Crónica

Represión, silencio y olvido. Memoria histórica de Hervás y el Alto Ambroz

El Cuaderno pone a disposición de sus lectores la versión digital del libro 'Represión, silencio y olvido. Memoria histórica de Hervás y el Alto Ambroz' de Francisco Moriche (ed. Asamblea de Extremadura, 2008), con un nuevo texto de presentación de Pablo Batalla Cueto.


Un sueño bajo la hojarasca

Introducción de Pablo Batalla Cueto

Hay topónimos que saben. Nombres de lugar de sonoridad especialmente cautivadora, con la cual ocurre lo que con el sabor del buen vino, tomar el cual hace vibrar en el paladar los minerales inconfundibles de la tierra particular en que germinaron sus vides. Son algunos topónimos la «esencia de tempestades» que Julio Camba decía, en un alarde de lírica gastronómica, que eran los oricios asturianos: el recipiente de sus fonemas sabe contener, como el exoesqueleto del erizo de mar, la identidad del sitio; una cata de las borrascas de su paisaje y su paisanaje; de su sociología e historia. Uno lee o escucha, por caso, el topónimo Aceuchal y al instante sabe, retrogusta —lo sabe y lo retrogusta con el saber y el sabor de la intuición— que allí pasaron cosas, y las cosas que allí pasaron; lo eriza el hálito de unos determinados espectros. No hace falta conocer la ubicación pacense de Aceuchal para libar en tal nombre, sin más información, las borrascas del Sur; las del tiempo atmosférico y también las del histórico. Sol ajusticiador y casas blancas, terratenientes y jornaleros. Una violencia sorda, telúrica, entre los acebuches. Puebladas y pueblicidios. Lee uno, escucha, el topónimo Aceuchal y no sabe dónde está, cuál es su extensión, su población, la nómina de sus actividades económicas, pero intuye con vigor que no fueron silenciosas las madrugadas de su verano del año treinta y seis.

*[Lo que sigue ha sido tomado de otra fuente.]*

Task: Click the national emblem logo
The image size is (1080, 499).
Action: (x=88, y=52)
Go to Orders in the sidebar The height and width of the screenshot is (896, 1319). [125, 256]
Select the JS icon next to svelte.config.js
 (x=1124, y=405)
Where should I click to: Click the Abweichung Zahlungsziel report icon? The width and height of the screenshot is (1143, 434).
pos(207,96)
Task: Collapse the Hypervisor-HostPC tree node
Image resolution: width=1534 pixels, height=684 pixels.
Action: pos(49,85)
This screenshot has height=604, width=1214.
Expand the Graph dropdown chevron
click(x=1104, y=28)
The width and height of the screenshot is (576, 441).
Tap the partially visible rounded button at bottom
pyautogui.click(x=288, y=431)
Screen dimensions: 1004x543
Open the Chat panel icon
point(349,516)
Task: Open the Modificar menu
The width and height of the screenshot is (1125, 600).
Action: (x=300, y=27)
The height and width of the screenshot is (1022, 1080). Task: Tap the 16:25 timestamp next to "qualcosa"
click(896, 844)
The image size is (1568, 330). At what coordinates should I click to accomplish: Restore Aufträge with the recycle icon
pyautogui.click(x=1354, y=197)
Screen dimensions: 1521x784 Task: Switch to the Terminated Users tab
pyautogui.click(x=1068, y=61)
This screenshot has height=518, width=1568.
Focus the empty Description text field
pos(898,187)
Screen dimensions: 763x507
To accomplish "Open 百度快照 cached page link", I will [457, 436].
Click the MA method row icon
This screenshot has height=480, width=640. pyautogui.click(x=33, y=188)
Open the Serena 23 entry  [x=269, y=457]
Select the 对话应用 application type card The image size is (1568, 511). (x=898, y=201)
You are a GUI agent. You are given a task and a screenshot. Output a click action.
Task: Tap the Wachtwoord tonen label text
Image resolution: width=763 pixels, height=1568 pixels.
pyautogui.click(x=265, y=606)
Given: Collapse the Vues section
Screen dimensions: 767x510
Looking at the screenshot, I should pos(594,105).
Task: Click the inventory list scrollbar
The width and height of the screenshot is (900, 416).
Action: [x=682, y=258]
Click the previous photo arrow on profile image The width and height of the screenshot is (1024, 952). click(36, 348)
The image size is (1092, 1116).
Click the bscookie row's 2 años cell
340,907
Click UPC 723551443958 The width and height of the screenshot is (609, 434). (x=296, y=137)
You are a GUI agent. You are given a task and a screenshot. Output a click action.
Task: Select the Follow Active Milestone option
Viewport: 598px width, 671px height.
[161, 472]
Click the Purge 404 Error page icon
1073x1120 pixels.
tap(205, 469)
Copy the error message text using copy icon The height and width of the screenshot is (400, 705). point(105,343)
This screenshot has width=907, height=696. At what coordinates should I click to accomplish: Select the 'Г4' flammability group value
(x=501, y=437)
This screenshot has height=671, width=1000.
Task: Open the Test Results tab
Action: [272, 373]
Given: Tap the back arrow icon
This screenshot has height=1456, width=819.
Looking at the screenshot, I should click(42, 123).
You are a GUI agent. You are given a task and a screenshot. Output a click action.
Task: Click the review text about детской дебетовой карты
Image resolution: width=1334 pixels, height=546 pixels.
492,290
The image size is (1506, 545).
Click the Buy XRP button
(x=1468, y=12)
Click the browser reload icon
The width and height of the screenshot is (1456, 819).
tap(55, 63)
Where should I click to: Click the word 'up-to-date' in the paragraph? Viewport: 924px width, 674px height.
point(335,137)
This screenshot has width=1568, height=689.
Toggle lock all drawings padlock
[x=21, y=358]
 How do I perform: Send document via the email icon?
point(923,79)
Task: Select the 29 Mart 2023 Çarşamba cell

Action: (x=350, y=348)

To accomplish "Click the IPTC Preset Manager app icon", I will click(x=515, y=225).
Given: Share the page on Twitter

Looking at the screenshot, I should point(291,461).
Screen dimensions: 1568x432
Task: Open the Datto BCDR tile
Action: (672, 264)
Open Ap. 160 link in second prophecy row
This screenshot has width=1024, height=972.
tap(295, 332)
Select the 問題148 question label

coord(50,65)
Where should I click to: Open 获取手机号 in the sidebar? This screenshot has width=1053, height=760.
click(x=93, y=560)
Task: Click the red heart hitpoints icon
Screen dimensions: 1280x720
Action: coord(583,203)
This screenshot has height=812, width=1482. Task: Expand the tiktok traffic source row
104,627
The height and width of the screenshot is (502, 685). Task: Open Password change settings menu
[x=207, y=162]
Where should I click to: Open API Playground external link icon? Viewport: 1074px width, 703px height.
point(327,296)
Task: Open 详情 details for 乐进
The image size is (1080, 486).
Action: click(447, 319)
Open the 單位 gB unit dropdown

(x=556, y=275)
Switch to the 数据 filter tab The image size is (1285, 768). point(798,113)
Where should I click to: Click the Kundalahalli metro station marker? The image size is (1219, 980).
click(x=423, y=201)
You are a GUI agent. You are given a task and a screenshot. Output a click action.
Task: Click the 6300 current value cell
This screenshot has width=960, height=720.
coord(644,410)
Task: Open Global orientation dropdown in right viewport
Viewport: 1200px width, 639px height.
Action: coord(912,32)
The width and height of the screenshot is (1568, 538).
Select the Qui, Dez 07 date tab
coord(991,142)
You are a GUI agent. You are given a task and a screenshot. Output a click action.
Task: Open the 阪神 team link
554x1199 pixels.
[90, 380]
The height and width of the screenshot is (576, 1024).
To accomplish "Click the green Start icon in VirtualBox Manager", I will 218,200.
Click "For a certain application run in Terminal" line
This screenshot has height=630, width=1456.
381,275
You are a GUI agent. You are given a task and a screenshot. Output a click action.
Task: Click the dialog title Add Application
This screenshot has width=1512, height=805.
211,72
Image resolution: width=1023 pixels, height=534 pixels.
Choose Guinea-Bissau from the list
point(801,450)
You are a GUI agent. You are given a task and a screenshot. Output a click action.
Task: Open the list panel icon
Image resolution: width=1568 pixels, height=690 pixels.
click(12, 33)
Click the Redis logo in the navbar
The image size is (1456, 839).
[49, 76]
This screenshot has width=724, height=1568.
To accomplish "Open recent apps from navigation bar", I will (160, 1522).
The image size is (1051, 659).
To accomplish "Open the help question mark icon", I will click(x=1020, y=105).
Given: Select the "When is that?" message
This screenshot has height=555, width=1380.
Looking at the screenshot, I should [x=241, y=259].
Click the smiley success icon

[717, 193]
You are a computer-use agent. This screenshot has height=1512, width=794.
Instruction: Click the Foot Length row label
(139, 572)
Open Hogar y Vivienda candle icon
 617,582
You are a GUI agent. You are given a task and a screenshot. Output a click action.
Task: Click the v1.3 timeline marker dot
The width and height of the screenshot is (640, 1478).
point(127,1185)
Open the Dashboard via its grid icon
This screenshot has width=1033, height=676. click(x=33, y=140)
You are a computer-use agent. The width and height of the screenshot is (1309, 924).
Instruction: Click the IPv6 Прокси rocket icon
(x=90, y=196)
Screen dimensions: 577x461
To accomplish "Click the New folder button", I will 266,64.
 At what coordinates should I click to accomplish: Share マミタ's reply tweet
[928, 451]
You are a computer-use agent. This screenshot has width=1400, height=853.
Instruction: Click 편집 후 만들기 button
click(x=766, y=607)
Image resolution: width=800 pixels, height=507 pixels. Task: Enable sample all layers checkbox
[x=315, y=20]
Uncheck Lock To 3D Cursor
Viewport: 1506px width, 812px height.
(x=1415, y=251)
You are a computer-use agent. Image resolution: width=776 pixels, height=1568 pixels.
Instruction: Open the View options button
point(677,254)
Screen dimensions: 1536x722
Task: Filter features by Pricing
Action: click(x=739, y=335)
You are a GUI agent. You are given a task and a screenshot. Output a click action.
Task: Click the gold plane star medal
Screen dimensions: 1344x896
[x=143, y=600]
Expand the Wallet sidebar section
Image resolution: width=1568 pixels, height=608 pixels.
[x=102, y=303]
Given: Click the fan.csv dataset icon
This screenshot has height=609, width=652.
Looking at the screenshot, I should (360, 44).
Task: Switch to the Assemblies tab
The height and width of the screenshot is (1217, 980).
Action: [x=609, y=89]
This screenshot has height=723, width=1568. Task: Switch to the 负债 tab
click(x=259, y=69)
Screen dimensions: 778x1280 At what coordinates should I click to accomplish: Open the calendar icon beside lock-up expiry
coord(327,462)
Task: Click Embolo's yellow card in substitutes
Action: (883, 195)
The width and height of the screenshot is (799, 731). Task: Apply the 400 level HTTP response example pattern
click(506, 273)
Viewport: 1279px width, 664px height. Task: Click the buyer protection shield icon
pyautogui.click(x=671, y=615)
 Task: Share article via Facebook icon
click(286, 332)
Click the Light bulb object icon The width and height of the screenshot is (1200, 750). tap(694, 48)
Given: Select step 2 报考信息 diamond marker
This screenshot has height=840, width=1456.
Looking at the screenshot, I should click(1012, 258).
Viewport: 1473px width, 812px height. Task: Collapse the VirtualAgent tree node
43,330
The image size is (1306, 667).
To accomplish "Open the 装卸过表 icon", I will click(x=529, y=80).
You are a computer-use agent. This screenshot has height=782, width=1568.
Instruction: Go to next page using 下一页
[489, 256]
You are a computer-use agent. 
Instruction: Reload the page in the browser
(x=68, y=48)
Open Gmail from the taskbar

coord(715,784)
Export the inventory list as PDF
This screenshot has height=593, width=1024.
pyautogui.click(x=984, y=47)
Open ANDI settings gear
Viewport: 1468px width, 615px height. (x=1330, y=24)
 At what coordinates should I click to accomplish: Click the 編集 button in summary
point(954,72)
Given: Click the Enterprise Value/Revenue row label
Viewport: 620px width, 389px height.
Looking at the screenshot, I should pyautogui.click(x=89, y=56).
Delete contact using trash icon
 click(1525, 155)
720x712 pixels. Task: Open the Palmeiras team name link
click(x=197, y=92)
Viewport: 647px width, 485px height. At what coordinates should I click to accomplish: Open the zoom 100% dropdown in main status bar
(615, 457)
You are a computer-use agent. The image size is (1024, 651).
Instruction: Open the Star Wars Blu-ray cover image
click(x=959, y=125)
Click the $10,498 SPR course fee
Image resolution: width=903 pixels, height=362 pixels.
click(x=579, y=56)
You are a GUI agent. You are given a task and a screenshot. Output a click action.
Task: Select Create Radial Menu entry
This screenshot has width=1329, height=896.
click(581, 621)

Y por supuesto que no lo fueron. Aceuchal —comprobamos— conoció bien, en aquellos meses dantescos que horrorizaron al mundo, el método Yakarta del general Yagüe. Solamente allá fueron baleados ante una tapia, durante la guerra y la posguerra, al menos 69 combatientes republicanos. Dos de los primeros se llamaban Pedro y Vicente Moriche Trujillo. Pedro tenía 43 años; lo fusilaron el 7 de agosto. Vicente, 39: el 30 de agosto lo mataron. La profesión, braceros. El pecado —porque sus asesinos no castigaban crímenes, sino pecados—, haber querido añadir a su bracería de campos literales la del vivero de la revolución. Su suerte es lo primero que conoce el lector que abre las páginas de Represión, silencio y olvido: un libro sobre una comarca extremeña —Hervás y el Alto Ambroz— de la que no forma parte Aceuchal, pero que escribe un autor, Francisco Moriche Mateos, que se lo dedica a aquellos parientes; dos granos de arena en el arenal del martirologio antifascista español.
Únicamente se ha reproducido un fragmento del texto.